Die deutsche Regierung hat sich auf eine umfangreiche Gesundheitsreform sowie Eckwerte für den Haushalt 2027 geeinigt. Diese Entscheidungen werden als entscheidende Weichenstellungen der Koalition aus CDU/CSU und SPD gesehen. Simone Fatzer, die SRF-Korrespondentin in Deutschland, erläutert die Hauptpunkte.
Seit 1998 arbeitet Simone Fatzer für Radio SRF, unter anderem als Moderatorin von “Echo der Zeit” und als Dossierverantwortliche für Deutschland. Seit September 2021 ist sie in Berlin tätig.
Da den gesetzlichen Krankenkassen im kommenden Jahr ein Defizit von etwa 15 Milliarden Euro droht, beschloss die Regierung ein Sparpaket von fast 16 Milliarden Euro. Zukünftige Maßnahmen umfassen unter anderem einen höheren Selbstkostenanteil bei Medikamenten und eine Zuckersteuer auf Süßgetränke. Diese und weitere Initiativen sollen verhindern, dass die Beiträge der Krankenkassen weiter steigen. Friedrich Merz betont, dass seit mehr als 20 Jahren keine bedeutende Gesundheitsreform mehr stattgefunden habe. Er möchte diese Reform als besondere Leistung seiner Regierung hervorheben, da sie lange auf große Reformen hingewiesen hat.
Die deutsche Regierung plant Ausgaben von 543 Milliarden Euro. Diese Summe schließt die Sondermittel für zusätzliche Investitionen noch aus. Der größte Posten ist wie immer “Arbeit und Soziales”, während deutlich mehr Mittel in den Verteidigungsetat fließen sollen. Alle Ministerien müssen sparen, und Reformen sollten zudem Einnahmen generieren. Dennoch wird die Neuverschuldung in den kommenden Jahren zunehmen, was auch zu steigenden Zinsen führt. Finanzierungslücken bleiben eine große Herausforderung.

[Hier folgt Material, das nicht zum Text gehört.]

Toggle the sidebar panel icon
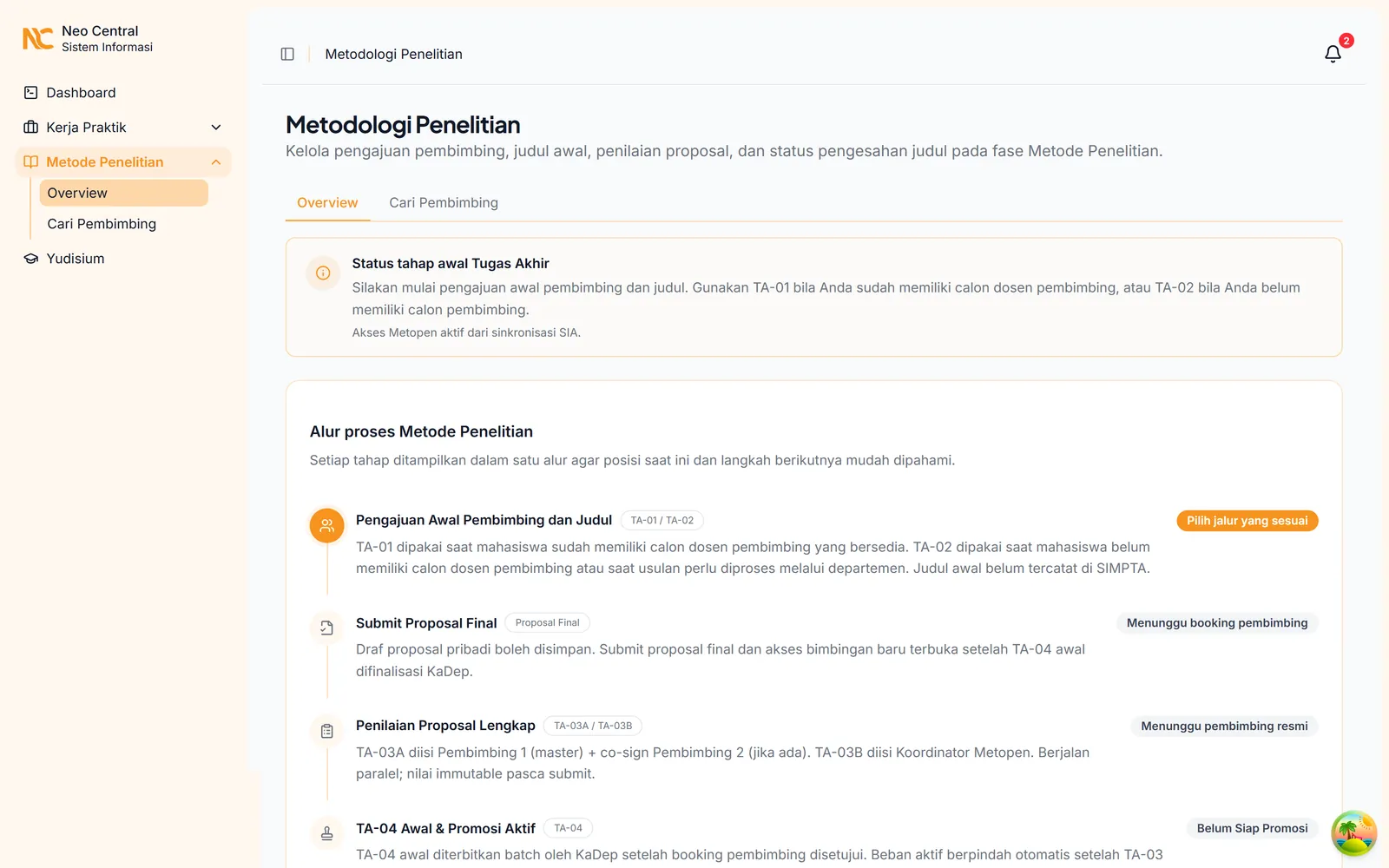Viewport: 1389px width, 868px height. 287,54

Die externen Bedingungen erschweren das Regieren: Kürzlich musste das erwartete Wirtschaftswachstum auf 0,5 Prozent gesenkt werden. Die Unsicherheit im Persischen Golf belastet die Wirtschaft zusätzlich. Diese Regierung hatte sich vorgenommen, die Wirtschaft nach Jahren der Rezession wieder anzukurbeln; bisher gelingt dies nicht. Auch arbeitet die Zusammenarbeit zwischen CDU/CSU und SPD weniger reibungslos als versprochen. Es gab immer wieder Streit, oft ausgelöst von Fraktionen und Parteibasis. Die Regierung agiert nicht wie ein geschlossenes Team.
Die Einigung auf diese Maßnahmen ist zwar ein positives Zeichen für die weitere Zusammenarbeit, aber bereits jetzt nannte Merz es einen “Kraftakt”. Es bleibt abzuwarten, in welchem Ausmaß diese Maßnahmen aus den Regierungsparteien kritisiert werden; Unmut wurde bereits geäußert. In den nächsten Wochen plant die Regierung auch Reformen bei Rente und Steuern, die als schmerzhaft gelten und ein großes Konfliktpotential bergen. Da die Umfragewerte der Regierungsparteien schlecht sind, während die der Oppositionspartei AfD gut ausfallen, steigt die Nervosität – das ist ungünstig für die Kompromissfähigkeit.